Metro

This subway wizard ‘grants’ riders’ wishes

Devin Person is a self-proclaimed “wizard” who, for the past six months, has been granting wishes to MTA riders on the J, M, Q, F, G and L lines.

The 32-year-old Greenpoint resident dons a robe and matching hat for his trips, and people have asked him for new jobs, love and money. Person said he’s up to about a dozen wishes a week.

Carmen Caceres, a dancer from Kensington, admits she was skeptical when she met Person on the G train in April.

“I remember seeing him and wondering if there was a Comic-Con [in town],” Cacares, 31, said. When she inquired about Person’s get-up, they struck up a casual conversation and he offered to grant her a wish — on one condition.

“Here comes the part where he asks me for money,” Cacares thought.

Instead, Person told the dancer, who wished for a specific audition, to simply do a dance for herself before submitting her tryout application.

That night, Caceres sent in her paperwork, then realized she’d forgotten to spell-check it. Feeling stressed, she put on music, danced her heart out in her bedroom — then felt compelled to rewrite her application and put more emotion into it.

The next day, she landed the audition. Although she didn’t get the part, she believes Person helped her “look at the positive and think positive.”

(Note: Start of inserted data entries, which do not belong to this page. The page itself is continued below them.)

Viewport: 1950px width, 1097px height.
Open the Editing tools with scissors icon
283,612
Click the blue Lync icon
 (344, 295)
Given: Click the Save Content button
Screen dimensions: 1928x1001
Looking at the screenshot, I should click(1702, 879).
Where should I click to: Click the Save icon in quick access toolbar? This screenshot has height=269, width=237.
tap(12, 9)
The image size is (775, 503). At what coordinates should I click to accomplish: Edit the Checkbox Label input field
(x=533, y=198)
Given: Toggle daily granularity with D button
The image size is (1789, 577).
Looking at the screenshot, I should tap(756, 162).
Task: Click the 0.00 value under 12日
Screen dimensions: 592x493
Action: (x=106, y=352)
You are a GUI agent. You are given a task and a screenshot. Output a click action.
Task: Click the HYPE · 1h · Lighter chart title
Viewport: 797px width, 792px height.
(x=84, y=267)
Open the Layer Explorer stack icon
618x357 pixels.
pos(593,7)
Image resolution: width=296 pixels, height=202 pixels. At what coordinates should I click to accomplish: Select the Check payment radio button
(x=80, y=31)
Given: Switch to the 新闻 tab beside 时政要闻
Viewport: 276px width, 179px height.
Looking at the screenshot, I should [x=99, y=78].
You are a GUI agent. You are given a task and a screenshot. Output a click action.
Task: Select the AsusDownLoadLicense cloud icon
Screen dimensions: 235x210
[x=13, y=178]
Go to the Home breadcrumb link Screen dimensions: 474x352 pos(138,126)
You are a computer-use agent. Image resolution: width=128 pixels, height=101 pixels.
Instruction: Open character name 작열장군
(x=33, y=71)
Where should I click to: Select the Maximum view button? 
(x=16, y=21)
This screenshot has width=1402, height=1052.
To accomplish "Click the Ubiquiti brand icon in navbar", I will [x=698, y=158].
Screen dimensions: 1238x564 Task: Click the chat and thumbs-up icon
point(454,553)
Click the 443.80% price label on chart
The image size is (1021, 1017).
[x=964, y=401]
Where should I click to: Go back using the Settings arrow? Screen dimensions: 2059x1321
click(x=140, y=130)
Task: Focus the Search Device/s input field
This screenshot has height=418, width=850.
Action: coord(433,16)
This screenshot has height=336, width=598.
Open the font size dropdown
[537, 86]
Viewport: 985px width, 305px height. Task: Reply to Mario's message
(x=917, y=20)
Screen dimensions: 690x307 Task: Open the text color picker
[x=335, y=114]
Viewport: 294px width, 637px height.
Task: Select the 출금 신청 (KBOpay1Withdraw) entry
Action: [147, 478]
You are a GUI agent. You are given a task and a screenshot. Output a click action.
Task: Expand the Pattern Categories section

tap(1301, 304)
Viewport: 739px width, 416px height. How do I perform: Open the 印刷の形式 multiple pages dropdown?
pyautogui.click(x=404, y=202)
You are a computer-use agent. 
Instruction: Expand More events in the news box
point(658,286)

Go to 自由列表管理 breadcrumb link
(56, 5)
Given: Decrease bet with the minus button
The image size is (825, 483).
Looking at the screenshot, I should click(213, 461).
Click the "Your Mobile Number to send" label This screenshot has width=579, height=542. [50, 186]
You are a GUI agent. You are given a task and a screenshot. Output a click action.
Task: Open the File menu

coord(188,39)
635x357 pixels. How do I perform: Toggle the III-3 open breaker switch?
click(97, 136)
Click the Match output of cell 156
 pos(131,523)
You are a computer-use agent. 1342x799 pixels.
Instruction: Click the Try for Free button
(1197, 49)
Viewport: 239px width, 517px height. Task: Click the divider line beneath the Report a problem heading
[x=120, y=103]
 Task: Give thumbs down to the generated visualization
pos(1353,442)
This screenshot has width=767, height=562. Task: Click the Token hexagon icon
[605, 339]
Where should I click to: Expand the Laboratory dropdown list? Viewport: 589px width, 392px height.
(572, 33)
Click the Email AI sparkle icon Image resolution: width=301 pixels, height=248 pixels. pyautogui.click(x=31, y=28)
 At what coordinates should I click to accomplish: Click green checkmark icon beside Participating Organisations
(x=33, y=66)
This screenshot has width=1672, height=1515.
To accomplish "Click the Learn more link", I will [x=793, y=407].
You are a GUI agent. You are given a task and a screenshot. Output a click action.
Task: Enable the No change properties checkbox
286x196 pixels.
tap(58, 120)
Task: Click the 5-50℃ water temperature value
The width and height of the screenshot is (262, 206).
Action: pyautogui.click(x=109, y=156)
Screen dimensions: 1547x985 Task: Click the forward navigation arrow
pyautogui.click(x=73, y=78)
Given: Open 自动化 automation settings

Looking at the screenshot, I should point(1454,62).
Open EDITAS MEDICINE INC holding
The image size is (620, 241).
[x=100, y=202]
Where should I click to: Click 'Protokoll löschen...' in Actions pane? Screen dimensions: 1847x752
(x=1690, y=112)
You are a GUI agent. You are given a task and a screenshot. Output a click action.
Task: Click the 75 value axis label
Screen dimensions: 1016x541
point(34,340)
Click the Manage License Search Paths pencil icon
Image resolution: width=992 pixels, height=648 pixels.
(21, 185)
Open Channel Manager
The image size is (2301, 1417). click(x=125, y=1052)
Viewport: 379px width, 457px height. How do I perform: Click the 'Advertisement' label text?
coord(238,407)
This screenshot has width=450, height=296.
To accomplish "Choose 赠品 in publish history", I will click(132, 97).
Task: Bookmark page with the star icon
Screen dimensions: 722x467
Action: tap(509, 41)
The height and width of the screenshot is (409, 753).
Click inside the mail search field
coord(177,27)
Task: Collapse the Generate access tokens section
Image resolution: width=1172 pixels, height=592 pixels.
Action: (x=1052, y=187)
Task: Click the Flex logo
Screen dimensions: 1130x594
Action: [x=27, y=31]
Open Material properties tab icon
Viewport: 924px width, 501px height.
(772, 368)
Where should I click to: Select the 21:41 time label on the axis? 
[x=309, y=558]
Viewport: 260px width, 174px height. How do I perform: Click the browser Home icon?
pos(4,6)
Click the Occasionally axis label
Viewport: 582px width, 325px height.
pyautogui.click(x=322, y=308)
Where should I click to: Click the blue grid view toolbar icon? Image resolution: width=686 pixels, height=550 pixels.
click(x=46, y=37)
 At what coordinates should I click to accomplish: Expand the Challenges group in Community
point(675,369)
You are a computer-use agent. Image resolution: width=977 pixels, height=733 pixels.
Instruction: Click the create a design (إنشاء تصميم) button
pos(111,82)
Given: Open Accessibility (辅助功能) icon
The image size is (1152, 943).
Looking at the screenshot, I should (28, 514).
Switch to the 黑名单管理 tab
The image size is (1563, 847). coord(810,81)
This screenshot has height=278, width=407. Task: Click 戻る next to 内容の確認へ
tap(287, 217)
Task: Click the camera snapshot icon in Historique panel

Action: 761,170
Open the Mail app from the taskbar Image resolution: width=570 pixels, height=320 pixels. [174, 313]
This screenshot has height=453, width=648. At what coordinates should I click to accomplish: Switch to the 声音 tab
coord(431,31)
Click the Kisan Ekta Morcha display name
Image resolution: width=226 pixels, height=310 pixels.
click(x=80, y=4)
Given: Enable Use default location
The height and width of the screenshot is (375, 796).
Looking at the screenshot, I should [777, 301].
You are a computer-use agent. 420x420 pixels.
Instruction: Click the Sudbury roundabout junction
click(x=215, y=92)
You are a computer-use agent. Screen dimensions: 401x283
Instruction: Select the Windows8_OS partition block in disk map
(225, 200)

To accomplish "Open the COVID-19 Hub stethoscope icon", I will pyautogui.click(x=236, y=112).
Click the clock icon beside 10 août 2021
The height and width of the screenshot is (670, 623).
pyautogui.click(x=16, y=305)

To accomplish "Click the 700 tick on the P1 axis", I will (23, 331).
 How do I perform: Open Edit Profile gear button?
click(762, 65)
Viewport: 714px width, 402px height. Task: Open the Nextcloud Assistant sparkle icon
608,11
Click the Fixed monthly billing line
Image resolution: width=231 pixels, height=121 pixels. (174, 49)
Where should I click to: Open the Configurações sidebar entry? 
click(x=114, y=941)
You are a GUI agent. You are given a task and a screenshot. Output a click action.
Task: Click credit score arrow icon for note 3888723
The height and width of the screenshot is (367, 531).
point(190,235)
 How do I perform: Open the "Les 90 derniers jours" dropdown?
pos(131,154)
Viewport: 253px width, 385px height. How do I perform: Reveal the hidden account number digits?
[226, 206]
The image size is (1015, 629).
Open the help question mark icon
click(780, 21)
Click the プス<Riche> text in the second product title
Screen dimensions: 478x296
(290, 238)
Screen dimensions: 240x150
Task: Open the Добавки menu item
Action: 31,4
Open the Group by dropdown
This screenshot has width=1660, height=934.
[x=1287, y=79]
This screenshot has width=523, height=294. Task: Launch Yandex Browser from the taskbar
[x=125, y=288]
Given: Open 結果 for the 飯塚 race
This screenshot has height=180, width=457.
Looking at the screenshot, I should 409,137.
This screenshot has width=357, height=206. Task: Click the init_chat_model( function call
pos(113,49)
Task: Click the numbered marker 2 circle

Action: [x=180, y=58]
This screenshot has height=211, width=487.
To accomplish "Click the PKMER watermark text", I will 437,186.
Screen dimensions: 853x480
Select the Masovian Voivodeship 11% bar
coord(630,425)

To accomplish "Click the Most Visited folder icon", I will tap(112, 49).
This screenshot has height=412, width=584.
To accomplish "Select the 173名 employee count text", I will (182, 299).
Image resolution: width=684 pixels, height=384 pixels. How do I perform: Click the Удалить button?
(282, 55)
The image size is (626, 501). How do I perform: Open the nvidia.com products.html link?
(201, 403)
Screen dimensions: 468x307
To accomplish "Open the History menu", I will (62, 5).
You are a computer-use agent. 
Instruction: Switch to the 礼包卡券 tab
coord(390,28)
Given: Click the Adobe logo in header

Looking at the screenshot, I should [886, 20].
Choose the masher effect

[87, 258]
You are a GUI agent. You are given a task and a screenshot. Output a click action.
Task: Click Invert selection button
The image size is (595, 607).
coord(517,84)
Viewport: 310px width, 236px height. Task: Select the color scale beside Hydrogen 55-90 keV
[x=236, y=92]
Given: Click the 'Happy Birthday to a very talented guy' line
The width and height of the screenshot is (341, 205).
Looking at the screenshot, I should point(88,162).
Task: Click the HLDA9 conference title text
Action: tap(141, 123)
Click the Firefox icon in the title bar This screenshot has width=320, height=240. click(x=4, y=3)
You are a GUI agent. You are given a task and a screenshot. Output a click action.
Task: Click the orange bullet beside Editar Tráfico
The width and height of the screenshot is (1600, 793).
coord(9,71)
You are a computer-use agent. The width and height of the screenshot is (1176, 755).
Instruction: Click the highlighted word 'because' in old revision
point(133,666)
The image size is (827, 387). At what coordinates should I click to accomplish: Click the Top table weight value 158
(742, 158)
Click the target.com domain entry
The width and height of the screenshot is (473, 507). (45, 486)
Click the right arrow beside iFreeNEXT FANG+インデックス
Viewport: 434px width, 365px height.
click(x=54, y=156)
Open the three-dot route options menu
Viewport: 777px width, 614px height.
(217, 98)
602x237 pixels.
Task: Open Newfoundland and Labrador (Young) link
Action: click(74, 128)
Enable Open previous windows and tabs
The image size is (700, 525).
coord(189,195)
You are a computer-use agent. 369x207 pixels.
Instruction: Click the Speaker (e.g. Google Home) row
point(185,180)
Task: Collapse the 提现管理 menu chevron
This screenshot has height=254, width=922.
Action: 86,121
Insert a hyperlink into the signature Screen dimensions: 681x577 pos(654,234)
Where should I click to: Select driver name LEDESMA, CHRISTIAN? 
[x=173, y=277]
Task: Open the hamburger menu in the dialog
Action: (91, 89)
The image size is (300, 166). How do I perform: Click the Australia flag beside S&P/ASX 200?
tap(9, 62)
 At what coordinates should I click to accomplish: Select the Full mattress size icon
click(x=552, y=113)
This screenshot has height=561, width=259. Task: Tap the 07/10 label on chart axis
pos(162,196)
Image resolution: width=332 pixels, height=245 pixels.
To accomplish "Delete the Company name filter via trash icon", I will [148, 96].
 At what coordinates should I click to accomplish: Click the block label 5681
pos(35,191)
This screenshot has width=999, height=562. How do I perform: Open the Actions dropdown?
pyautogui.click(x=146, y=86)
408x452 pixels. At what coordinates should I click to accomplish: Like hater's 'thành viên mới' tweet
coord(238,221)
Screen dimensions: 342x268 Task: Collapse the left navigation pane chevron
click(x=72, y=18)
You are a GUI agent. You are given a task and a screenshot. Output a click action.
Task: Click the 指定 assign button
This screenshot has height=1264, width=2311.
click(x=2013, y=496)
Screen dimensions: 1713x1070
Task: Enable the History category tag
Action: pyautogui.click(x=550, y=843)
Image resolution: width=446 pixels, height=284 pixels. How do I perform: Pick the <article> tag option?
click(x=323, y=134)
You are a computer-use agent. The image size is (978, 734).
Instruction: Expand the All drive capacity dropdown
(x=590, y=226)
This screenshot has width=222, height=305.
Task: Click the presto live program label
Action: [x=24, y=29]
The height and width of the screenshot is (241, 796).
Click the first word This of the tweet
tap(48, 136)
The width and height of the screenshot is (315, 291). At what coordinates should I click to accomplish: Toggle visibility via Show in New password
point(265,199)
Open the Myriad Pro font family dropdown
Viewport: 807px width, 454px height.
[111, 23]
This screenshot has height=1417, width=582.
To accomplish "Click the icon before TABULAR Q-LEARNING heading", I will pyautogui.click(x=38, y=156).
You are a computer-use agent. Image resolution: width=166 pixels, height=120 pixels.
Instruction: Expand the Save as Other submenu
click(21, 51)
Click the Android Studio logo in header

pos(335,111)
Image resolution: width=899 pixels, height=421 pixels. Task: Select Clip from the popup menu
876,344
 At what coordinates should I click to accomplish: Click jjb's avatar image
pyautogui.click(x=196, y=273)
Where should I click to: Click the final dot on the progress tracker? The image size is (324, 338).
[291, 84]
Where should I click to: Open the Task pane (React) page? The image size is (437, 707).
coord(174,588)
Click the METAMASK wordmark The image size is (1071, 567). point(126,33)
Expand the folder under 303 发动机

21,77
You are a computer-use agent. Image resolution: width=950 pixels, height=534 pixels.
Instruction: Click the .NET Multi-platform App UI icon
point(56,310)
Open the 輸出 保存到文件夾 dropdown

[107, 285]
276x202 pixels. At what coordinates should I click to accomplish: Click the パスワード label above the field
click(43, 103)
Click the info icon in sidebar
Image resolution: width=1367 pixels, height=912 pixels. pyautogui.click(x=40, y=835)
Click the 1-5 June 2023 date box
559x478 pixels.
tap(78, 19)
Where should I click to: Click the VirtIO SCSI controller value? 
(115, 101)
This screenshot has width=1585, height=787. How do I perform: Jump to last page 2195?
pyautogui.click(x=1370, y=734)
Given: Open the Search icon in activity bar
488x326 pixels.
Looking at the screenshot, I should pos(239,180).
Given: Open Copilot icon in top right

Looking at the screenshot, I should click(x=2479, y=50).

Devin Person holds up his sign.Zandy Mangold

Person, who works in customer service (wizards have to pay rent too), admits he isn’t really granting wishes in the traditional sense. “What I’m offering is a moment to . . . think about things differently,” he said. “Maybe [the person will] take an action that they wouldn’t have otherwise.”

The son of a nuclear-physicist father and a social-worker mother, Person grew up in Westford, Mass. At 18, he read a profile of comic-book writer Grant Morrison, who, according to Person, used the idea of magic as a form of “self-help psychology.”

After a decade of dabbling in mysticism and a move to New York, he decided to become a wizard — a process that involved a ritual including self-hypnosis.

Soon after that, Person participated in a clinical trial for pigmented villonodular synovitis, a condition he suffers from that causes debilitating joint swelling. The medication helped but, as a side effect, turned his hair white.

“That was a signal from the universe that I was on the right path,” said Person.

When he rides the rails, Person brings along a sign — that says “Talk to the Wizard” — which he posts next to him on the train.

A sort of life coach, he also offers meditations, hypnosis and wizarding sessions that “combine psychology-based mysticism with practical goal-setting.” The sessions are held at his home office and run about $150 per hour.

He admits that some subway wishes are impossible — such as the time a man asked to get the Knicks into the playoffs.

According to Person, “There’s a difference between a wish and a miracle.”